November 14, 2009 at 2:07 pm
"Buying a DBMS like SQL Server (or Oracle or PostgreSQL or ...) to use only the standard features is like buying a scientific calculator and just use plus and minus" ;-).
Greets
Flo
That's a good one!
November 14, 2009 at 8:31 pm
I have to agree with Lynn and Flo on this one. As much as it might be nice to code generically so the code will perform on all DBMS's, it's not feasible. There are many enhancements unique to each that work better than the generic "Standards" code.
Why buy a product and not use the features it includes? Once all products have all the same features, with the exact same standards, then we can revisit. It's not just SQL that has it's own feature sets, Oracle has plenty of them too.
If I were to buy a Porsche with a turbo package (which when turned on, drops the body closer to the ground for better performance and lower center of gravity), but never use it - I just wasted 50K. If I am not using the feature - I am wasting money.

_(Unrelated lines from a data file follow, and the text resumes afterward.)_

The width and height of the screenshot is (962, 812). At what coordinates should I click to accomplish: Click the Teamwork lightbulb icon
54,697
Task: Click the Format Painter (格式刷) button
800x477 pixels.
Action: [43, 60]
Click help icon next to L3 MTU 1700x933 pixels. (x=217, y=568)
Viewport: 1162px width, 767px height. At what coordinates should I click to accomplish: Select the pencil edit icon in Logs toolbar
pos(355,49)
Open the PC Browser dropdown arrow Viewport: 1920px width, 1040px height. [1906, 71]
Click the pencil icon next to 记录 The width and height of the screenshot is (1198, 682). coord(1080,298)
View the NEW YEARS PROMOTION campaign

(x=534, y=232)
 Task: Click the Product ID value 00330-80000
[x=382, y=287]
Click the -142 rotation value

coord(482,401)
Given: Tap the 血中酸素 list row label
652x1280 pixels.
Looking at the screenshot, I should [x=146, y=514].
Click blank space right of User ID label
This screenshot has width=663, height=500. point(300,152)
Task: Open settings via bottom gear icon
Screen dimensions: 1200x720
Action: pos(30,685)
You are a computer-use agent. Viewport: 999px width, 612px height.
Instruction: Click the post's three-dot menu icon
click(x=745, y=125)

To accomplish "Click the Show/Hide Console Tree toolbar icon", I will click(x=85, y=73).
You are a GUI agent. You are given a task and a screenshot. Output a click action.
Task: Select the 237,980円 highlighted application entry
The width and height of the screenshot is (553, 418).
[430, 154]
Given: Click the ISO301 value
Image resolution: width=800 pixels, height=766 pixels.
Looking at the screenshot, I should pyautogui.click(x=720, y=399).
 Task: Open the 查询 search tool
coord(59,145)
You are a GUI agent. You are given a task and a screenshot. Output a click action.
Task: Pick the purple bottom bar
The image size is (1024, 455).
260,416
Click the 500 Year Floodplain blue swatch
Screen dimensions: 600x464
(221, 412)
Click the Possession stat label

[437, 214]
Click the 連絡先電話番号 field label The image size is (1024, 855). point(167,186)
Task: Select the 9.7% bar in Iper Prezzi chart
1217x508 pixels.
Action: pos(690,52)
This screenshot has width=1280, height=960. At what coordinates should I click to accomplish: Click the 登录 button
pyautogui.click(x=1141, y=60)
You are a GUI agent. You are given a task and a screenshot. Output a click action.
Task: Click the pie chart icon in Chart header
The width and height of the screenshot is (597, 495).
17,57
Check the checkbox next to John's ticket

And really, don't we all have to fix crud code anyway - no matter what RDBMS?
Jason...AKA CirqueDeSQLeil
_______________________________________________
I have given a name to my pain...MCM SQL Server, MVP
SQL RNNR
Posting Performance Based Questions - Gail Shaw[/url]
Learn Extended Events
November 15, 2009 at 10:45 am
CirquedeSQLeil (11/14/2009)
I have to agree with Lynn and Flo on this one. As much as it might be nice to code generically so the code will perform on all DBMS's, it's not feasible. There are many enhancements unique to each that work better than the generic "Standards" code.Why buy a product and not use the features it includes? Once all products have all the same features, with the exact same standards, then we can revisit. It's not just SQL that has it's own feature sets, Oracle has plenty of them too.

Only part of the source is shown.